▶ _SOURCE DATA_:
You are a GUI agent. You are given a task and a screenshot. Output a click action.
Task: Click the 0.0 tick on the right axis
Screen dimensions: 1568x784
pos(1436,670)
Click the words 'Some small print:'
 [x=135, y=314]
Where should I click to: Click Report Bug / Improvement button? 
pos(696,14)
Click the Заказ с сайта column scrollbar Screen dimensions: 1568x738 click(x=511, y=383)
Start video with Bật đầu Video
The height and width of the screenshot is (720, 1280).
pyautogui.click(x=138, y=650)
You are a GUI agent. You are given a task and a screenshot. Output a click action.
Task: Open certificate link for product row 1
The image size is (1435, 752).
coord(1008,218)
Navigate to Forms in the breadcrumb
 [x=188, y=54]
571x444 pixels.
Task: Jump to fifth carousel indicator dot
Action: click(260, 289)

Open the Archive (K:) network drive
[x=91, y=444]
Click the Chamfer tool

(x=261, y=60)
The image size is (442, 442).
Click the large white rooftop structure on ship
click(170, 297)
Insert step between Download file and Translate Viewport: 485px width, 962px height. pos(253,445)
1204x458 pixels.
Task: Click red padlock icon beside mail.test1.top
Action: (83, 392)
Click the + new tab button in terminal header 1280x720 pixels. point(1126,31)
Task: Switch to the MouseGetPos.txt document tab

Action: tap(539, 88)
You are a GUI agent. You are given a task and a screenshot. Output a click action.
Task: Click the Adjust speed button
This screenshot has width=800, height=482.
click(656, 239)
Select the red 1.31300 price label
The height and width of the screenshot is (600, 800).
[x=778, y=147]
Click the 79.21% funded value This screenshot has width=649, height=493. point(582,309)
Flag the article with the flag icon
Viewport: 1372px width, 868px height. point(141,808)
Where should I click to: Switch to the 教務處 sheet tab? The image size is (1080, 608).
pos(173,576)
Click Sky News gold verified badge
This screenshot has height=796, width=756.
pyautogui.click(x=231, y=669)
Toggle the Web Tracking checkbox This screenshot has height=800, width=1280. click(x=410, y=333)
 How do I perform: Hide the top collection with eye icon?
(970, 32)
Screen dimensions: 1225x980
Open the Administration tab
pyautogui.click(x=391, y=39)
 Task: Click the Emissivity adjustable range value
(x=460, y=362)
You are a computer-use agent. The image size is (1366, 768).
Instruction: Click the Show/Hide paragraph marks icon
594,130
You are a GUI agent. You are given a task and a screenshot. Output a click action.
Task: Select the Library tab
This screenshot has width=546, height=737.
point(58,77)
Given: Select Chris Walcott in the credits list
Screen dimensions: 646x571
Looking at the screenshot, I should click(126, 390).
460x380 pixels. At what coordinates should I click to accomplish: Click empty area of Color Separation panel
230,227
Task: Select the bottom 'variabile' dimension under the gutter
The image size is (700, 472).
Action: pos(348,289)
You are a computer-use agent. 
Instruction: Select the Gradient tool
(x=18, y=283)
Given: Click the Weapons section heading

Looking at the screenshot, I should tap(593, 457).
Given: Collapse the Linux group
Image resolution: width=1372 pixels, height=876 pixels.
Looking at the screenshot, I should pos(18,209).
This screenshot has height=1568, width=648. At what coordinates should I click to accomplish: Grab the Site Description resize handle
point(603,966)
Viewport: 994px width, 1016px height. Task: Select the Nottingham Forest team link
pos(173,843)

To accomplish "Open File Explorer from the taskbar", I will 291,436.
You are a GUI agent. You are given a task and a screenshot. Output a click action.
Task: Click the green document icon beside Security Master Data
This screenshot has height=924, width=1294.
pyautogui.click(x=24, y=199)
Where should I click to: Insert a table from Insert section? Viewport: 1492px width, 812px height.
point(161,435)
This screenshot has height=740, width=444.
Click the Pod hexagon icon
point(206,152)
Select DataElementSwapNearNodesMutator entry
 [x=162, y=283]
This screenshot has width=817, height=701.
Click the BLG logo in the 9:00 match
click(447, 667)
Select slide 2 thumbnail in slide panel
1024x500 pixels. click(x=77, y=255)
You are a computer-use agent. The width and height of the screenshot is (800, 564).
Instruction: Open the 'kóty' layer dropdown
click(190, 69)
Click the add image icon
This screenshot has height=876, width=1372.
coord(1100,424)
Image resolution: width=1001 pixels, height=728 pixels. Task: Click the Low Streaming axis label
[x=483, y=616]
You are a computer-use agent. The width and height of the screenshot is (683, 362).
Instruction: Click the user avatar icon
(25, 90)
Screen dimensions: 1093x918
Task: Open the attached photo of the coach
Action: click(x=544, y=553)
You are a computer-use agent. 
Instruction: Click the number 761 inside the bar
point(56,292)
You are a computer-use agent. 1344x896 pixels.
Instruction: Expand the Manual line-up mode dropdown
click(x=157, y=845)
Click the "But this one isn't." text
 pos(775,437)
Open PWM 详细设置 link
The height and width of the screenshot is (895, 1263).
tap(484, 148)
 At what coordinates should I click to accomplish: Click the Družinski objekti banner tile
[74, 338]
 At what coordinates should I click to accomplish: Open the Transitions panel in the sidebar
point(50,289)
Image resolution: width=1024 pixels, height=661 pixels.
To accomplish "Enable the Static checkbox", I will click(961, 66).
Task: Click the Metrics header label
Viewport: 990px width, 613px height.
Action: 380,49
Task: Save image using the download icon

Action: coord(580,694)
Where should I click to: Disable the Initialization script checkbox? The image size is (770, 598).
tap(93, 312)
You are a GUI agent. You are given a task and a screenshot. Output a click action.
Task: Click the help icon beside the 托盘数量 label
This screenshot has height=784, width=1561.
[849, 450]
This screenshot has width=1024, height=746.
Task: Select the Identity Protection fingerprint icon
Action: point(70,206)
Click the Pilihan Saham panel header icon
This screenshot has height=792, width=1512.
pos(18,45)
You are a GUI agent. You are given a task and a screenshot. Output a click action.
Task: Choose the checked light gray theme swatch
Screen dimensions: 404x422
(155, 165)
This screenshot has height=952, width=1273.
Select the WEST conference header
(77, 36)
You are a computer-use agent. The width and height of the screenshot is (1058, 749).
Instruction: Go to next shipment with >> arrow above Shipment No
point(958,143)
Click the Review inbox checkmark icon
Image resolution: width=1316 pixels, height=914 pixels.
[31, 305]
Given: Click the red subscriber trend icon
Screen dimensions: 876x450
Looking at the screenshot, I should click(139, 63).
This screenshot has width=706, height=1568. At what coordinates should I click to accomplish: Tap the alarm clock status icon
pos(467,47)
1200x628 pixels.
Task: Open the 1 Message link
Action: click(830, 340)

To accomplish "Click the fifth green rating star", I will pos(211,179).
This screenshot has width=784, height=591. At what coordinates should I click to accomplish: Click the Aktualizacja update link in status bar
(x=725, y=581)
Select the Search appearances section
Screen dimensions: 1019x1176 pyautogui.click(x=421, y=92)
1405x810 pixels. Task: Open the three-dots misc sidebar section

▶ _WORK REQUEST_: Every entry above needs to be duplicated exactly.

▶ _TASK ANSWER_:
You are a GUI agent. You are given a task and a screenshot. Output a click action.
Task: Click the 0.0 tick on the right axis
Screen dimensions: 1568x784
pos(1436,670)
Click the words 'Some small print:'
 [x=135, y=314]
Where should I click to: Click Report Bug / Improvement button? 
pos(696,14)
Click the Заказ с сайта column scrollbar Screen dimensions: 1568x738 click(x=511, y=383)
Start video with Bật đầu Video
The height and width of the screenshot is (720, 1280).
pyautogui.click(x=138, y=650)
You are a GUI agent. You are given a task and a screenshot. Output a click action.
Task: Open certificate link for product row 1
The image size is (1435, 752).
coord(1008,218)
Navigate to Forms in the breadcrumb
 [x=188, y=54]
571x444 pixels.
Task: Jump to fifth carousel indicator dot
Action: click(260, 289)

Open the Archive (K:) network drive
[x=91, y=444]
Click the Chamfer tool

(x=261, y=60)
The image size is (442, 442).
Click the large white rooftop structure on ship
click(170, 297)
Insert step between Download file and Translate Viewport: 485px width, 962px height. pos(253,445)
1204x458 pixels.
Task: Click red padlock icon beside mail.test1.top
Action: (83, 392)
Click the + new tab button in terminal header 1280x720 pixels. point(1126,31)
Task: Switch to the MouseGetPos.txt document tab

Action: tap(539, 88)
You are a GUI agent. You are given a task and a screenshot. Output a click action.
Task: Click the Adjust speed button
This screenshot has width=800, height=482.
click(656, 239)
Select the red 1.31300 price label
The height and width of the screenshot is (600, 800).
[x=778, y=147]
Click the 79.21% funded value This screenshot has width=649, height=493. point(582,309)
Flag the article with the flag icon
Viewport: 1372px width, 868px height. point(141,808)
Where should I click to: Switch to the 教務處 sheet tab? The image size is (1080, 608).
pos(173,576)
Click Sky News gold verified badge
This screenshot has height=796, width=756.
pyautogui.click(x=231, y=669)
Toggle the Web Tracking checkbox This screenshot has height=800, width=1280. click(x=410, y=333)
 How do I perform: Hide the top collection with eye icon?
(970, 32)
Screen dimensions: 1225x980
Open the Administration tab
pyautogui.click(x=391, y=39)
 Task: Click the Emissivity adjustable range value
(x=460, y=362)
You are a computer-use agent. The image size is (1366, 768).
Instruction: Click the Show/Hide paragraph marks icon
594,130
You are a GUI agent. You are given a task and a screenshot. Output a click action.
Task: Select the Library tab
This screenshot has width=546, height=737.
point(58,77)
Given: Select Chris Walcott in the credits list
Screen dimensions: 646x571
Looking at the screenshot, I should click(126, 390).
460x380 pixels. At what coordinates should I click to accomplish: Click empty area of Color Separation panel
230,227
Task: Select the bottom 'variabile' dimension under the gutter
The image size is (700, 472).
Action: pos(348,289)
You are a computer-use agent. 
Instruction: Select the Gradient tool
(x=18, y=283)
Given: Click the Weapons section heading

Looking at the screenshot, I should tap(593, 457).
Given: Collapse the Linux group
Image resolution: width=1372 pixels, height=876 pixels.
Looking at the screenshot, I should pos(18,209).
This screenshot has height=1568, width=648. At what coordinates should I click to accomplish: Grab the Site Description resize handle
point(603,966)
Viewport: 994px width, 1016px height. Task: Select the Nottingham Forest team link
pos(173,843)

To accomplish "Open File Explorer from the taskbar", I will 291,436.
You are a GUI agent. You are given a task and a screenshot. Output a click action.
Task: Click the green document icon beside Security Master Data
This screenshot has height=924, width=1294.
pyautogui.click(x=24, y=199)
Where should I click to: Insert a table from Insert section? Viewport: 1492px width, 812px height.
point(161,435)
This screenshot has height=740, width=444.
Click the Pod hexagon icon
point(206,152)
Select DataElementSwapNearNodesMutator entry
 [x=162, y=283]
This screenshot has width=817, height=701.
Click the BLG logo in the 9:00 match
click(447, 667)
Select slide 2 thumbnail in slide panel
1024x500 pixels. click(x=77, y=255)
You are a computer-use agent. The width and height of the screenshot is (800, 564).
Instruction: Open the 'kóty' layer dropdown
click(190, 69)
Click the add image icon
This screenshot has height=876, width=1372.
coord(1100,424)
Image resolution: width=1001 pixels, height=728 pixels. Task: Click the Low Streaming axis label
[x=483, y=616]
You are a computer-use agent. The width and height of the screenshot is (683, 362).
Instruction: Click the user avatar icon
(25, 90)
Screen dimensions: 1093x918
Task: Open the attached photo of the coach
Action: click(x=544, y=553)
You are a computer-use agent. 
Instruction: Click the number 761 inside the bar
point(56,292)
You are a computer-use agent. 1344x896 pixels.
Instruction: Expand the Manual line-up mode dropdown
click(x=157, y=845)
Click the "But this one isn't." text
 pos(775,437)
Open PWM 详细设置 link
The height and width of the screenshot is (895, 1263).
tap(484, 148)
 At what coordinates should I click to accomplish: Click the Družinski objekti banner tile
[74, 338]
 At what coordinates should I click to accomplish: Open the Transitions panel in the sidebar
point(50,289)
Image resolution: width=1024 pixels, height=661 pixels.
To accomplish "Enable the Static checkbox", I will click(961, 66).
Task: Click the Metrics header label
Viewport: 990px width, 613px height.
Action: 380,49
Task: Save image using the download icon

Action: coord(580,694)
Where should I click to: Disable the Initialization script checkbox? The image size is (770, 598).
tap(93, 312)
You are a GUI agent. You are given a task and a screenshot. Output a click action.
Task: Click the help icon beside the 托盘数量 label
This screenshot has height=784, width=1561.
[849, 450]
This screenshot has width=1024, height=746.
Task: Select the Identity Protection fingerprint icon
Action: point(70,206)
Click the Pilihan Saham panel header icon
This screenshot has height=792, width=1512.
pos(18,45)
You are a GUI agent. You are given a task and a screenshot. Output a click action.
Task: Choose the checked light gray theme swatch
Screen dimensions: 404x422
(155, 165)
This screenshot has height=952, width=1273.
Select the WEST conference header
(77, 36)
You are a computer-use agent. The width and height of the screenshot is (1058, 749).
Instruction: Go to next shipment with >> arrow above Shipment No
point(958,143)
Click the Review inbox checkmark icon
Image resolution: width=1316 pixels, height=914 pixels.
[31, 305]
Given: Click the red subscriber trend icon
Screen dimensions: 876x450
Looking at the screenshot, I should click(139, 63).
This screenshot has width=706, height=1568. At what coordinates should I click to accomplish: Tap the alarm clock status icon
pos(467,47)
1200x628 pixels.
Task: Open the 1 Message link
Action: click(830, 340)

To accomplish "Click the fifth green rating star", I will pos(211,179).
This screenshot has width=784, height=591. At what coordinates should I click to accomplish: Click the Aktualizacja update link in status bar
(x=725, y=581)
Select the Search appearances section
Screen dimensions: 1019x1176 pyautogui.click(x=421, y=92)
1405x810 pixels. Task: Open the three-dots misc sidebar section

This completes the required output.